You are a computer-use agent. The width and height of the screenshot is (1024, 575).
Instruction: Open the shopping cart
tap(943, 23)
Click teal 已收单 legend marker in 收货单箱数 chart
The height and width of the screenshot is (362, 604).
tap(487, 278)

-------------------------

* _Description of the task_
Each line of the data above should appear again in your answer, exactly as given.

* _Written response_
You are a computer-use agent. The width and height of the screenshot is (1024, 575).
Instruction: Open the shopping cart
tap(943, 23)
Click teal 已收单 legend marker in 收货单箱数 chart
The height and width of the screenshot is (362, 604).
tap(487, 278)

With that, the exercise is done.